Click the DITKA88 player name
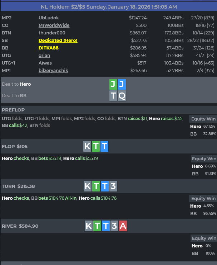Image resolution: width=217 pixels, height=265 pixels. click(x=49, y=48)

----------

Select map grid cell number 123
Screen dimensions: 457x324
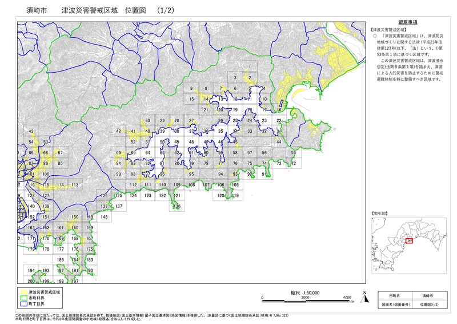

----------

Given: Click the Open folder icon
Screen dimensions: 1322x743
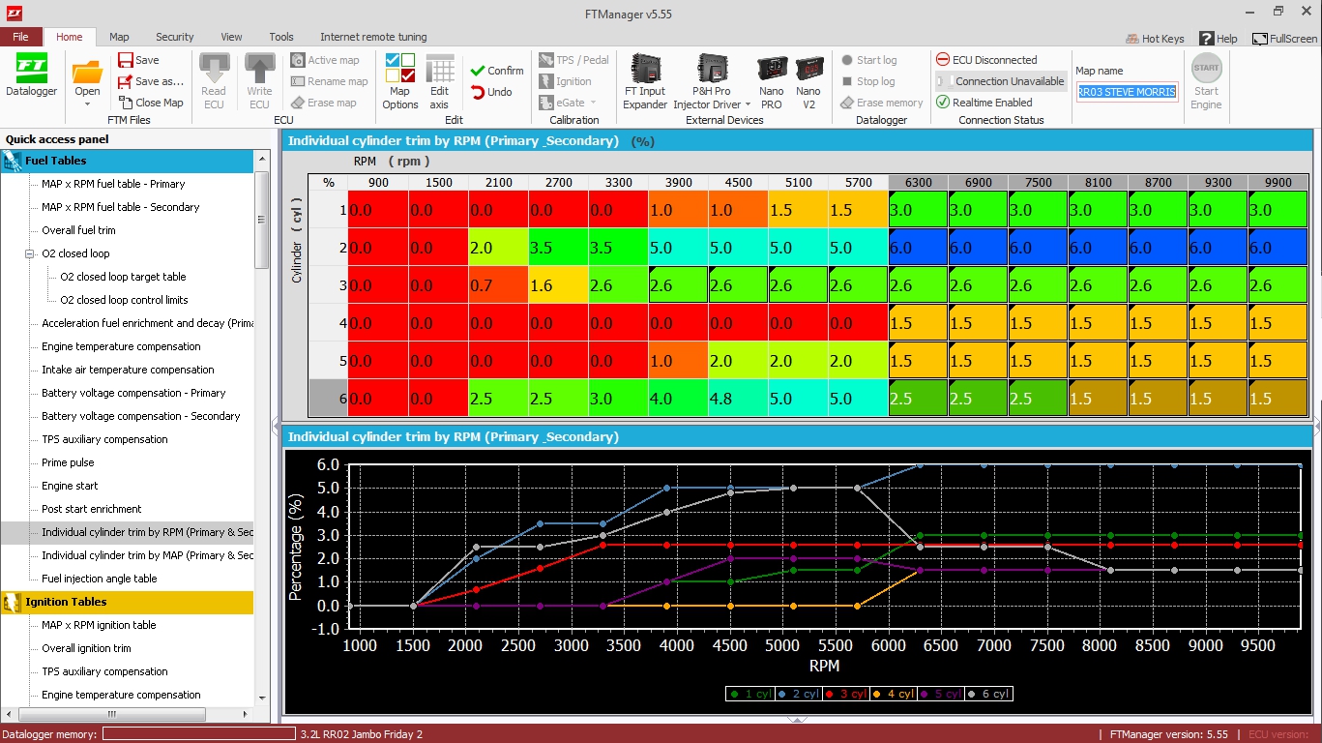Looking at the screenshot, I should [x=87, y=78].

----------

Task prompt ▸
Above are the records; from them, give again exactly the lines from the one containing "Select map grid cell number 123" to the one containing "Screen dimensions: 457x324", both lines included, and nothing more.

Solution for this exercise ▸
Select map grid cell number 123
Screen dimensions: 457x324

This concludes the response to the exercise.